Posts Tagged ‘Red Team’

Dedicated Micros DV-IP Series Devices Default Credentials

March 1, 2014

Dedicated Micros makes a set of devices under the DV-IP label. In some cases they do not require passwords to access. In other cases they come with default accounts. Below is a list of devices with links to the manual and quoted bits about passwords.

DV-IP ATM

Select Configuration Options. The unit will prompt for a username and password. The default settings are dm and web respectively.

DV-IP Codec

The image shows the User Accounts Administration page. The default passwords are:
Webpage Configuration : Username = dm : password = web
FTP Admin : Username = dmftp : password = ftp
Telnet : Username = dm: password = telnet

DV-IP Encoder

The image shows the User Accounts Administration page. The default passwords are:
Webpage Configuration : Username = dm : password = web
FTP Admin : Username = dmftp : password = ftp
Telnet : Username = dm: password = telnet

DV-IP Express

By default, no Usernames and Passwords are required to access any of the various menus. Usernames and Passwords can however be added to regulate access to the Configuration and Viewer menus.

DV-IP Server

dvip-1

DV-IP NV1 & NV4

By default, no Usernames and Passwords are required to access any of the various menus. Usernames and Passwords can however be added to regulate access to the Configuration and Viewer menus, refer to the ‘Display Settings-> User Accounts’ menu for information on establishing Usernames and Passwords

Advertisements

Mitsubishi Energy Saving Data Collecting Server (EcoWebServer III) MES3-255C-EN Default Credentials

February 28, 2014

The Mitsubishi Energy Saving Data Collecting Server (EcoWebServer III) MES3-255C-EN uses several default credentials according to the manual. These require local access for the software and do not appear to work for the web server.
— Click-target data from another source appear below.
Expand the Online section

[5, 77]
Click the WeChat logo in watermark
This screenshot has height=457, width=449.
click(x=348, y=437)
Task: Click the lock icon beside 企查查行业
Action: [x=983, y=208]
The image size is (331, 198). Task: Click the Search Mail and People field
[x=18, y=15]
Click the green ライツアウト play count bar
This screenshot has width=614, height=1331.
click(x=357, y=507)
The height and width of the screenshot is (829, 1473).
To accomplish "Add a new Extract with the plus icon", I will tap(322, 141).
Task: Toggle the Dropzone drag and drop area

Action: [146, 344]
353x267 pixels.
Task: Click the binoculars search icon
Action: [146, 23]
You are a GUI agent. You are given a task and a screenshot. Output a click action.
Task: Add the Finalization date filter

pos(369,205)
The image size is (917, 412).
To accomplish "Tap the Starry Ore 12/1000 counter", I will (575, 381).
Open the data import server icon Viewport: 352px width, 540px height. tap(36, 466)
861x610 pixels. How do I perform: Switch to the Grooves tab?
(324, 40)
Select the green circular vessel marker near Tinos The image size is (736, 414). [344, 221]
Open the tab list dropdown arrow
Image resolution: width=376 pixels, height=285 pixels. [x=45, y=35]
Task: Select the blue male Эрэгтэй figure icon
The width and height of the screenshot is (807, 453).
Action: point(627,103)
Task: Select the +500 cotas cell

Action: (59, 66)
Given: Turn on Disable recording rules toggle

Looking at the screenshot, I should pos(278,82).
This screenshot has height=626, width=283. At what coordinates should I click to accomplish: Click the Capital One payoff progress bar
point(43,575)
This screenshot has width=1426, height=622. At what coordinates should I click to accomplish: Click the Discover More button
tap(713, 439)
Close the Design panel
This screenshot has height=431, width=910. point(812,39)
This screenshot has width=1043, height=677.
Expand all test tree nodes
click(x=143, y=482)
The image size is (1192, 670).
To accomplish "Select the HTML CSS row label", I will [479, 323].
Enter the maintenance password (factory setting: ecopass) in the Password field, and click the [Change] button.

Writing the project via LAN
Select the [Write in this product via LAN.] radio button, and input the login ID and password for system administration in the [Login ID] and [Password] text boxes respectively.
(The default login ID and password are “ecoV” and “ecopass“.)

Reading the project via LAN
Select the [Read from this product via LAN.] radio button, and input the login ID and password for system administration in the [Login ID] and [Password] text boxes respectively.
(The default login ID and password are “ecoV” and “ecopass“.)

Checking the project via LAN
Select the [ Via Ethernet.] radio button, and input the login ID and passwordfor system administration in the [Login ID] and[Password] text boxes respectively.
(The default login ID and password are “ecoV” and “ecopass“.)

Changing the data acquisition login ID and password
The following describes the steps for changing the data acquisition login ID and password.
* The default data acquisition login ID and password are “guest” and “user“, respectively.
(The default system administration login ID and password are “ecoV” and “ecopass“, respectively.)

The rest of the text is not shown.